Reproduce each of the following records verbatim, line for line, with no changes.

[START]

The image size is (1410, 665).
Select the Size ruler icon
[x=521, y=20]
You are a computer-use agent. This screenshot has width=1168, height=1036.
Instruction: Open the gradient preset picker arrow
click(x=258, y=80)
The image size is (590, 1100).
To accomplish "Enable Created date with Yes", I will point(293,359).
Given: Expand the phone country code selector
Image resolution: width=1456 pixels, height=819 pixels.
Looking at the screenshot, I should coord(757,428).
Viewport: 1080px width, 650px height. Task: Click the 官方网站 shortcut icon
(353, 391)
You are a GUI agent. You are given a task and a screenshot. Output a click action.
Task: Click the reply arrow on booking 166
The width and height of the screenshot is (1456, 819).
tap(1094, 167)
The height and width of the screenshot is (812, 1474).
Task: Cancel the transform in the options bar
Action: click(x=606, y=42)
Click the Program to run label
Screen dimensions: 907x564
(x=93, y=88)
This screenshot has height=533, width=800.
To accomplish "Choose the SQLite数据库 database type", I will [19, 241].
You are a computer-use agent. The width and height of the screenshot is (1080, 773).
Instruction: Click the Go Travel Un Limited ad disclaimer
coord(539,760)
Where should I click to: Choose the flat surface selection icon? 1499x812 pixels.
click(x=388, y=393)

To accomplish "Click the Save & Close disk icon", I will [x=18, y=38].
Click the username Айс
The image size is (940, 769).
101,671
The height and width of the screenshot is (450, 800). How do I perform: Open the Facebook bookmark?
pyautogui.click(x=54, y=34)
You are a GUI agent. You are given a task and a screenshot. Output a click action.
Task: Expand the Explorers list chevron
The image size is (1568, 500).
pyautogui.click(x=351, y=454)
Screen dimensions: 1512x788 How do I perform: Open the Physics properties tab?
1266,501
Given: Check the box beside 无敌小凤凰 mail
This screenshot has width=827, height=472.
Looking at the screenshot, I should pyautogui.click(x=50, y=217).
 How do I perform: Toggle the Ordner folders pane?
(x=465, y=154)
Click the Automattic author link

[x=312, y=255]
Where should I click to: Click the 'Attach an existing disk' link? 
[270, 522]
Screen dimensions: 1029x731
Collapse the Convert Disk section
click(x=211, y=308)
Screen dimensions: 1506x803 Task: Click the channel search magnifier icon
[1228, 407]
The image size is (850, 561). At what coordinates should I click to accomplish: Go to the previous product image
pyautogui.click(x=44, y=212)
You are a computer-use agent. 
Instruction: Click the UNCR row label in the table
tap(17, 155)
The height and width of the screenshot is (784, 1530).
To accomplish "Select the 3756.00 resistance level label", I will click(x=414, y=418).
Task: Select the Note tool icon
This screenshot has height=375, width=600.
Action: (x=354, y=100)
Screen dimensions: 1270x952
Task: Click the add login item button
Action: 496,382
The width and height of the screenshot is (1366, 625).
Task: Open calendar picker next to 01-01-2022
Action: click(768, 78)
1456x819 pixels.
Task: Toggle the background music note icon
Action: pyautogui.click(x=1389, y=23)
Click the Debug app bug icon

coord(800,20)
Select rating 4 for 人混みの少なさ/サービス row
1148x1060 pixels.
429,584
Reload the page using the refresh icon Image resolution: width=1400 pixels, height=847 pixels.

[END]

Output of the task —
The image size is (1410, 665).
Select the Size ruler icon
[x=521, y=20]
You are a computer-use agent. This screenshot has width=1168, height=1036.
Instruction: Open the gradient preset picker arrow
click(x=258, y=80)
The image size is (590, 1100).
To accomplish "Enable Created date with Yes", I will point(293,359).
Given: Expand the phone country code selector
Image resolution: width=1456 pixels, height=819 pixels.
Looking at the screenshot, I should coord(757,428).
Viewport: 1080px width, 650px height. Task: Click the 官方网站 shortcut icon
(353, 391)
You are a GUI agent. You are given a task and a screenshot. Output a click action.
Task: Click the reply arrow on booking 166
The width and height of the screenshot is (1456, 819).
tap(1094, 167)
The height and width of the screenshot is (812, 1474).
Task: Cancel the transform in the options bar
Action: click(x=606, y=42)
Click the Program to run label
Screen dimensions: 907x564
(x=93, y=88)
This screenshot has height=533, width=800.
To accomplish "Choose the SQLite数据库 database type", I will [19, 241].
You are a computer-use agent. The width and height of the screenshot is (1080, 773).
Instruction: Click the Go Travel Un Limited ad disclaimer
coord(539,760)
Where should I click to: Choose the flat surface selection icon? 1499x812 pixels.
click(x=388, y=393)

To accomplish "Click the Save & Close disk icon", I will [x=18, y=38].
Click the username Айс
The image size is (940, 769).
101,671
The height and width of the screenshot is (450, 800). How do I perform: Open the Facebook bookmark?
pyautogui.click(x=54, y=34)
You are a GUI agent. You are given a task and a screenshot. Output a click action.
Task: Expand the Explorers list chevron
The image size is (1568, 500).
pyautogui.click(x=351, y=454)
Screen dimensions: 1512x788 How do I perform: Open the Physics properties tab?
1266,501
Given: Check the box beside 无敌小凤凰 mail
This screenshot has width=827, height=472.
Looking at the screenshot, I should pyautogui.click(x=50, y=217).
 How do I perform: Toggle the Ordner folders pane?
(x=465, y=154)
Click the Automattic author link

[x=312, y=255]
Where should I click to: Click the 'Attach an existing disk' link? 
[270, 522]
Screen dimensions: 1029x731
Collapse the Convert Disk section
click(x=211, y=308)
Screen dimensions: 1506x803 Task: Click the channel search magnifier icon
[1228, 407]
The image size is (850, 561). At what coordinates should I click to accomplish: Go to the previous product image
pyautogui.click(x=44, y=212)
You are a computer-use agent. 
Instruction: Click the UNCR row label in the table
tap(17, 155)
The height and width of the screenshot is (784, 1530).
To accomplish "Select the 3756.00 resistance level label", I will click(x=414, y=418).
Task: Select the Note tool icon
This screenshot has height=375, width=600.
Action: (x=354, y=100)
Screen dimensions: 1270x952
Task: Click the add login item button
Action: 496,382
The width and height of the screenshot is (1366, 625).
Task: Open calendar picker next to 01-01-2022
Action: click(768, 78)
1456x819 pixels.
Task: Toggle the background music note icon
Action: pyautogui.click(x=1389, y=23)
Click the Debug app bug icon

coord(800,20)
Select rating 4 for 人混みの少なさ/サービス row
1148x1060 pixels.
429,584
Reload the page using the refresh icon Image resolution: width=1400 pixels, height=847 pixels.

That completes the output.